Bonifica area ex-Selca di Berzo Demo: Per ora tutta la spesa ricade sulle tasche dei cittadini
Regione Lombardia ha risposto alla interrogazione del MoVimento 5 Stelle circa la bonifica e recupero industriale dell’area ex-Selca, località Forno Allione, nel comune di Berzo Demo, contaminata da diversi anni con rifiuti pericolosi ricchi di cianuri e fluoruri.

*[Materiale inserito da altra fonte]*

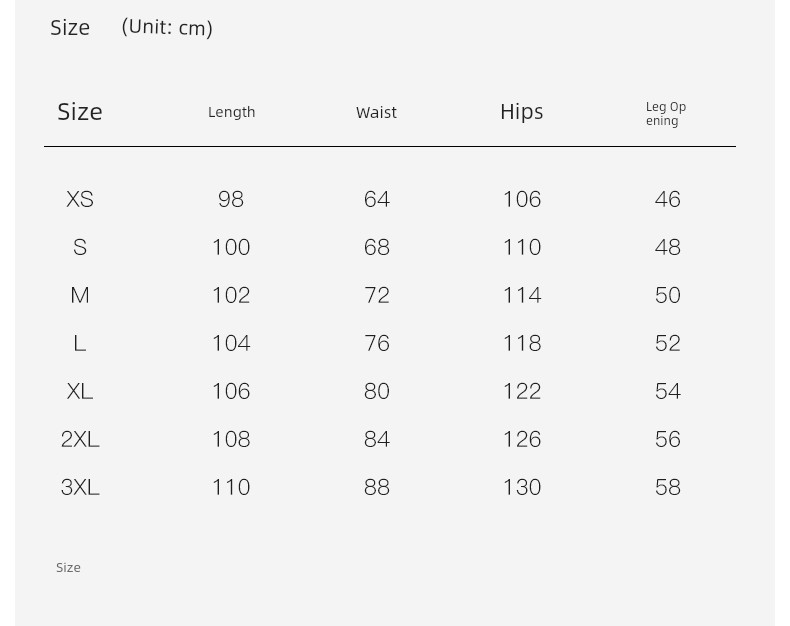Click the XS length value 98
This screenshot has height=626, width=790.
231,199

Così il consigliere regionale Ferdinando Alberti commenta la risposta di Regione Lombardia: “Il costo totale della bonifica e riconversione industriale del sito è di circa 24 milioni di euro, di questi 4 milioni saranno stanziati dal Fondo Comuni Confinanti e 6 milioni da Regione Lombardia esclusivamente per la messa in sicurezza del sito, 2 milioni a carico per il 2020 e gli altri 4 a carico per il 2021. Dei restanti 14 milioni circa necessari per le operazioni non sappiamo chi li stanzierà e con quali modalità. Ad oggi quindi il costo della bonifica e riconversione è tutto a carico dei cittadini. Questo perché i nuovi proprietari dell’area non sono tenuti allo smaltimento dei rifiuti e la ditta Selca, vecchia proprietaria dell’impianto, è stata dichiarata fallita nel 2010. Continua a ripetersi lo stesso scenario: qui in Lombardia chi inquina non paga mai! In un modo o nell’altro i privati responsabili di disastri ambientali la fanno sempre franca e inoltre non mettono neanche un euro quando c’è da riparare i danni.”

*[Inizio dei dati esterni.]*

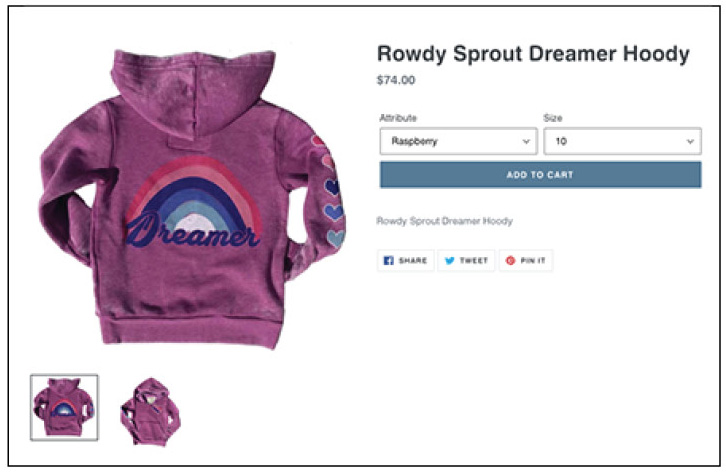Click the chevron arrow in Attribute dropdown

click(x=526, y=141)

Continua Alberti: “Non solo c’è il problema del costo della bonifica, ma anche di come sarà fatta la bonifica. Regione Lombardia ci ha risposto che i rifiuti pericolosi del sito saranno depositati “…in un bacino di contenimento…… da realizzarsi in corrispondenza di un’area ad uso commerciale/industriale di proprietà del Comune di Berzo Demo, posta immediatamente a sud dell’area ex Selca”. Quindi ad oggi non saranno smaltiti ma semplicemente spostati in un altro luogo, che magari rischia di diventare a sua volta contaminato! Mi auguro che non sia questa la “soluzione” prevista da Regione Lombardia. Non sappiamo perchè e con quali criteri sia stata scelta quella zona. Gli attuali proprietari dell’area, Lucchini RS, avranno in carico la post-gestione del sito ex-area Selca e il relativo monitoraggio ambientale, ma non è previsto ad oggi che mettano un euro per sistemare la zona, pur essendo già titolari del diritto di locazione degli immobili dell’area, dopo il bando vinto del comune di Berzo Demo del maggio 2019”
Conclude Alberti: “Insomma è sempre la stessa storia: i privati fanno i danni, non pagano, i cittadini svuotano le loro tasche per bonificare e sistemare tutto e poi ad arricchirsi su quell’area sarà un altro privato. Un mondo alla rovescia!”